Background: Thyroid diseases are commonly encountered in the population though it is unanswered for whom screening tests are useful. We aimed to see the value of TSH screening and to find out comorbidities of any thyroid diseases among these patients who were diagnosed by screening.
Method: All consecutive patients (n: 796) who admitted to outpatient Clinics of Internal Medicine, between 1 and 31 January 2007 were recruited in the study. Age, gender, final diagnosis were recorded. TSH levels were measured by chemiluminesance method (Roche Diagnostics GmbH, Mannheim, Germany). When they were found out of reference values, after two weeks, TSH levels were repeated and FT3 and FT4 levels were also measured by the same method.
Results: Data were collected from 796 patients (393 male, 403 female).
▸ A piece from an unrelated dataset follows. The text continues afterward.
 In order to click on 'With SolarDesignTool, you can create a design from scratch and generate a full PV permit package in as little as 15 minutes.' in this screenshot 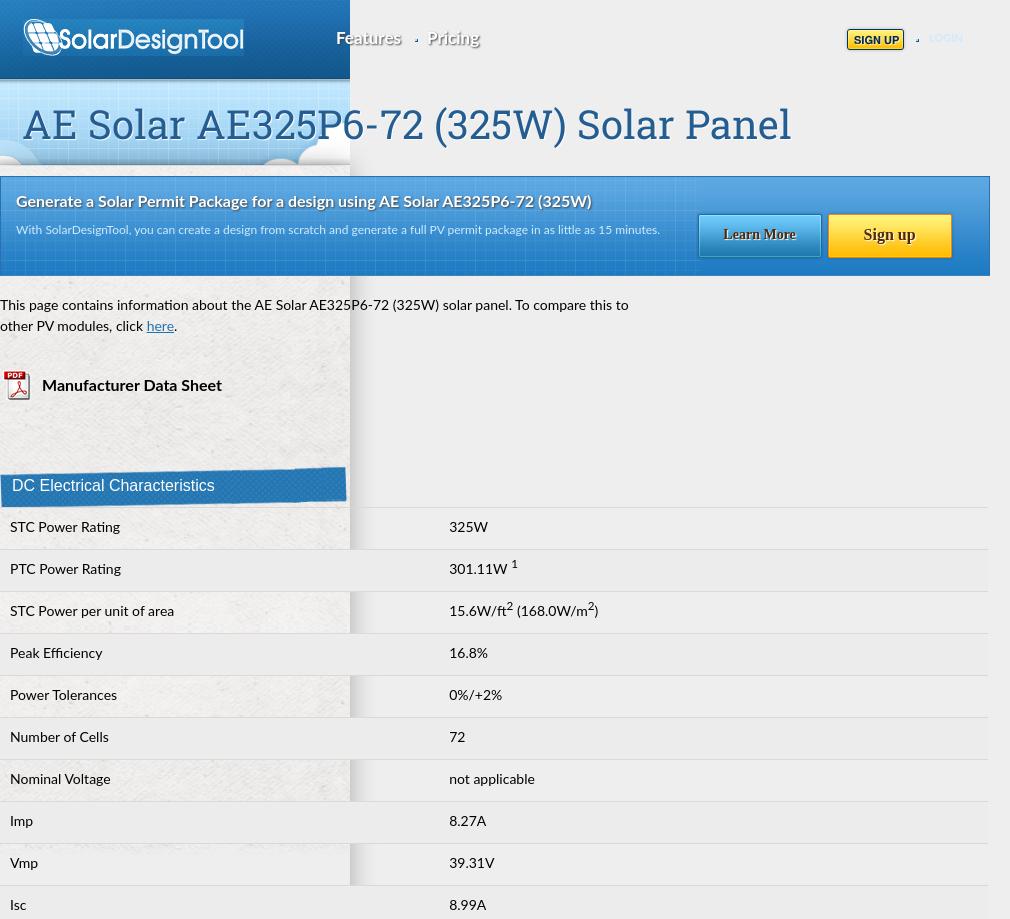, I will do `click(338, 230)`. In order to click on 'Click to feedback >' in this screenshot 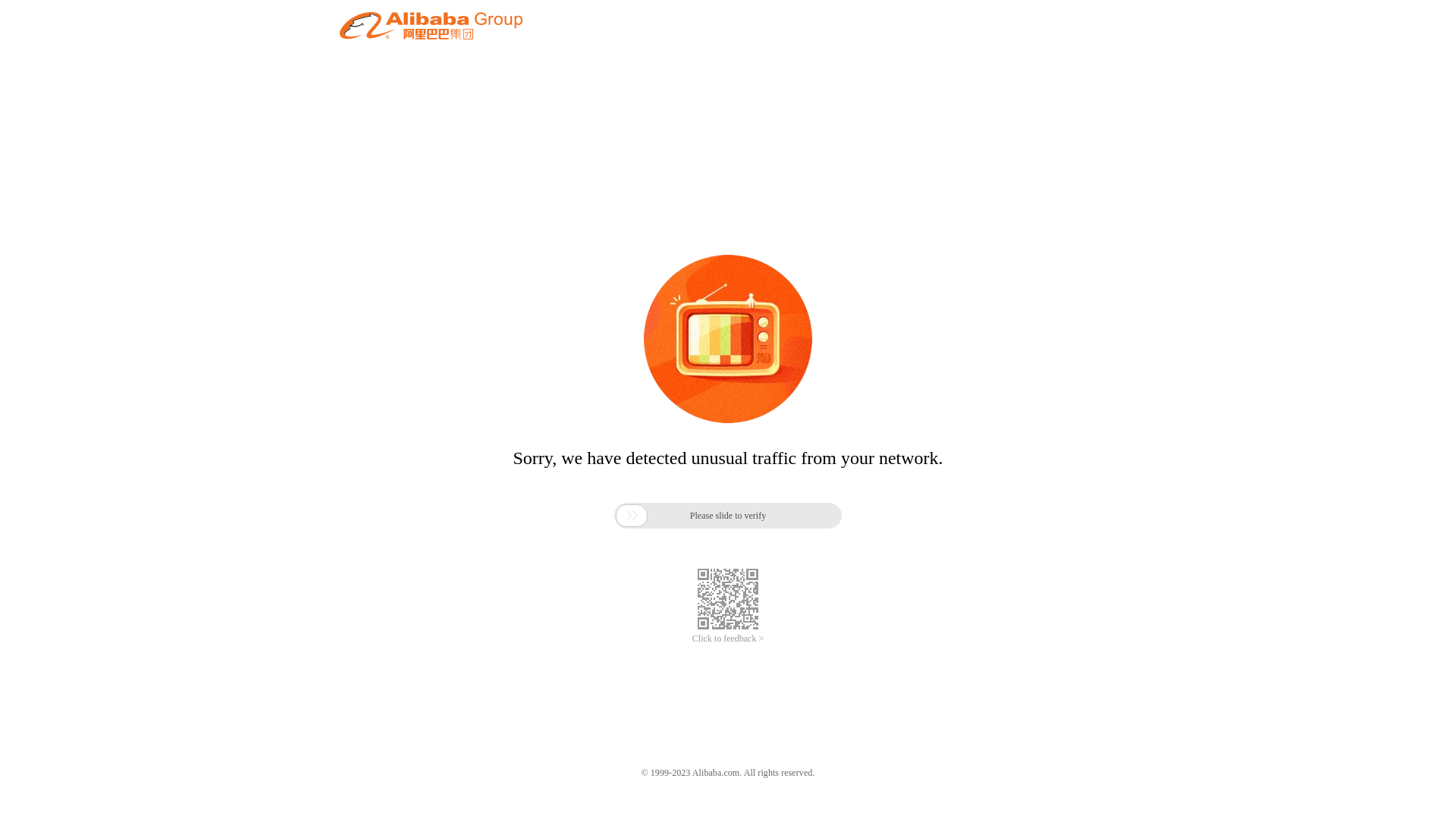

Thirty-seven patients had been followed up with known thyroid disease. Among these 10 were hyperthyroid, 10 were hypothyroid despite treatment and 17 were euthyroid. 55 (7.2%) subclinical hyperthyroidism (TSH: 0.12±0.08 μIU/ml), 48 (6.3%) subclinical hypothyroidism (TSH: 6.24±2.76 μIU/ml) and 4 (0.5%) overt thyroid disease (3 hypothroidism and 1 hyperthyroidism) were diagnosed. Subclinical hyperthyroidism and hypothyroidism rates were found similar with overt thyroid disfunction. Subclinical hypothyroidism was more common among women than men (68 vs 32%, P=0.001) although there was not such a relation for subclinical hyperthyroidism (P=0.919). With regard to comorbidities we could not find a significant relation between cardiovascular disease or hypertension in both subclinical thyroid diseases (P>0.05). There was a slight increase of diabetes mellitus in subclinical hyperthyroid group (P=0.08), compared to subclinical hypothyroid group (P=0.367).
Conclusion: Although it is not clearly supported by our study, considering the burden of comorbidity of thyroid dysfunction, we recommend TSH screening for patients with diabetes and cardiovascular disease, especially for women.